-- Opening Marker --
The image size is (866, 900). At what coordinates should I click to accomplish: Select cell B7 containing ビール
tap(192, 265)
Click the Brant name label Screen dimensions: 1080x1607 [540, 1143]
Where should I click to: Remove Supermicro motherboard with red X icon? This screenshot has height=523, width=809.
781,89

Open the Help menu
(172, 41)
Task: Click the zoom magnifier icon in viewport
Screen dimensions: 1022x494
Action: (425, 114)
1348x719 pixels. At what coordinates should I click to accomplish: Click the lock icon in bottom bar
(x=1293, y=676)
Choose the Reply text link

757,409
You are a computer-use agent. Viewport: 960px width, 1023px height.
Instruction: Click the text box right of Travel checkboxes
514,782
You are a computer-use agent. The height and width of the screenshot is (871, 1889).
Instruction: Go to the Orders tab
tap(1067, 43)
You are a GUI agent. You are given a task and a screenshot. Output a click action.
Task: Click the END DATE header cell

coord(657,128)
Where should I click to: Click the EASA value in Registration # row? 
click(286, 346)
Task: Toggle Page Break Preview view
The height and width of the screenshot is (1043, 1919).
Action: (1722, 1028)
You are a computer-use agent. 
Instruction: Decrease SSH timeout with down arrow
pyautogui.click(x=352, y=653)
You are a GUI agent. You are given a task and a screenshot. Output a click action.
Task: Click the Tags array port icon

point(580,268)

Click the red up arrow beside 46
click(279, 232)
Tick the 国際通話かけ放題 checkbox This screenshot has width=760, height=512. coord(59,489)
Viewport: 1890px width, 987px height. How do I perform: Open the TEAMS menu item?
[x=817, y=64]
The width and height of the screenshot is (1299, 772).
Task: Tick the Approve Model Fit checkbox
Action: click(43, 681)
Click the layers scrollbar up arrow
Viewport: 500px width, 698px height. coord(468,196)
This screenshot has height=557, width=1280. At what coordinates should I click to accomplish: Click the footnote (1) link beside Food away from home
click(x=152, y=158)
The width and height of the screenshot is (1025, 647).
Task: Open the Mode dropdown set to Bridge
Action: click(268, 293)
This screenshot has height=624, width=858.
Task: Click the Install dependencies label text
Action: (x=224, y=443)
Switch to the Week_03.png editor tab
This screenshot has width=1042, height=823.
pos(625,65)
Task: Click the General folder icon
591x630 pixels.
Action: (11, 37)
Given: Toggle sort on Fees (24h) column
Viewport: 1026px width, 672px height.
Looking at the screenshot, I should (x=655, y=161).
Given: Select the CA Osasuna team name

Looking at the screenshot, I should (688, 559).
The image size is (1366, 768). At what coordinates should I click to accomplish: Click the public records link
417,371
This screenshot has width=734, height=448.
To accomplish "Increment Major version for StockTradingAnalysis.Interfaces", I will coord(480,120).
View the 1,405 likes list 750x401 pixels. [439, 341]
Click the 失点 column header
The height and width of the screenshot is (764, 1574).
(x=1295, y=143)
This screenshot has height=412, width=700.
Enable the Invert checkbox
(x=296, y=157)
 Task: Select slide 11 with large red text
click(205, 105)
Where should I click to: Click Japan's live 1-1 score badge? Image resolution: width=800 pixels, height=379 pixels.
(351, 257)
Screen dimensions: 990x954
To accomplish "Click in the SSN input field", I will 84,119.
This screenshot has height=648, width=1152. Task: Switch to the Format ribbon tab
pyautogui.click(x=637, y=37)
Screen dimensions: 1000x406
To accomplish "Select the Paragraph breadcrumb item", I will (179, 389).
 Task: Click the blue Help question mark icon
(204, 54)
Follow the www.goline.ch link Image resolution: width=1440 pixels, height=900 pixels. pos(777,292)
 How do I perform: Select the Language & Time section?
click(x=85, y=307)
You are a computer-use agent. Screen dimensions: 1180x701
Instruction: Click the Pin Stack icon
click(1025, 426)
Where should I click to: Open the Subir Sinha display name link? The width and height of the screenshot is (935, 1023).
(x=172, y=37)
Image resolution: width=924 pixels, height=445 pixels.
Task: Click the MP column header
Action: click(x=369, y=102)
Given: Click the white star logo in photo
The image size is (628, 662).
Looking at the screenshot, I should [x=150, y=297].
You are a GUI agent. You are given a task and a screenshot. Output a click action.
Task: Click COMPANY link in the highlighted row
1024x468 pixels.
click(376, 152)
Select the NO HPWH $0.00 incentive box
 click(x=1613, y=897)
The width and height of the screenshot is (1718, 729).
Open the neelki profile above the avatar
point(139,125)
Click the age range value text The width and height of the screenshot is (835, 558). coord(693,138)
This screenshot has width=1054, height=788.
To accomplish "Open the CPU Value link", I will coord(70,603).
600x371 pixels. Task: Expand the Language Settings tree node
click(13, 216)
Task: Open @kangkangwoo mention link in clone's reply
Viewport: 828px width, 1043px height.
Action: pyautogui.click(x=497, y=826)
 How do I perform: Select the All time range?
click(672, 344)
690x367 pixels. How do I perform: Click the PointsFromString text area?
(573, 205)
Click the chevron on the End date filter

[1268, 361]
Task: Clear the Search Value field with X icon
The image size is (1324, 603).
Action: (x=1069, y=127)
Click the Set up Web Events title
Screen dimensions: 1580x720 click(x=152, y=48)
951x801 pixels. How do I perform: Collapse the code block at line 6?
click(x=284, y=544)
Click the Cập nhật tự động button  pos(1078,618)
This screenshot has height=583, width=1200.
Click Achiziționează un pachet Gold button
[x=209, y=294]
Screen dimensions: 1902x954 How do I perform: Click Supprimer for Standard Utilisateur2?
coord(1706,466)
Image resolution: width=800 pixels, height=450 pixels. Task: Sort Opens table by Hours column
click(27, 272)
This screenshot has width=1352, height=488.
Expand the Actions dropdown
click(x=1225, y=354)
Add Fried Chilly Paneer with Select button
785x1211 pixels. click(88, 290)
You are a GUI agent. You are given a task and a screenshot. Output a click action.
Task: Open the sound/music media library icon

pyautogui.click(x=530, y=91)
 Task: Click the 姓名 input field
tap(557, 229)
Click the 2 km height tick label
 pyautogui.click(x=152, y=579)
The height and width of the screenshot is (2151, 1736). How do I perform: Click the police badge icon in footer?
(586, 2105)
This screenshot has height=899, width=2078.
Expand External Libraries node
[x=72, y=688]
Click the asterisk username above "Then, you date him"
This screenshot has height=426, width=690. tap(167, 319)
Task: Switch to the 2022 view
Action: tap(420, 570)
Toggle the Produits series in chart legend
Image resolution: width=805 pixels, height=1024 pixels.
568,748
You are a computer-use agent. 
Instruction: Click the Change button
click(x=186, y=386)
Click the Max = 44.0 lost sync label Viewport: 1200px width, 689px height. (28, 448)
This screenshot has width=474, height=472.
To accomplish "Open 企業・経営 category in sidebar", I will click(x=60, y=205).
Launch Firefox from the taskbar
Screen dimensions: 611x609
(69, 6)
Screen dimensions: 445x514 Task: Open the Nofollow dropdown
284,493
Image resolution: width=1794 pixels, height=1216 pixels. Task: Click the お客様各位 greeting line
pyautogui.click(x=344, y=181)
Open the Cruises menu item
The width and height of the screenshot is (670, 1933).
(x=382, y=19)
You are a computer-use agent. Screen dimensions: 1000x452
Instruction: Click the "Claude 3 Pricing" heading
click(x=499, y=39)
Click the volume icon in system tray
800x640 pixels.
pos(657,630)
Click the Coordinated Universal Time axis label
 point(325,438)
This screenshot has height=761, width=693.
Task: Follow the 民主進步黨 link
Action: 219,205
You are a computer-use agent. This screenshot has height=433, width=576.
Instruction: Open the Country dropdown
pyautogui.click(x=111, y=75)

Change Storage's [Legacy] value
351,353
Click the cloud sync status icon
-- Closing Marker --
§ BRIEF
In the records, which lines use the word "Toggle"? Report them.

§ EXERCISE OUTPUT
Task: Toggle Page Break Preview view
Given: Toggle sort on Fees (24h) column
Toggle the Produits series in chart legend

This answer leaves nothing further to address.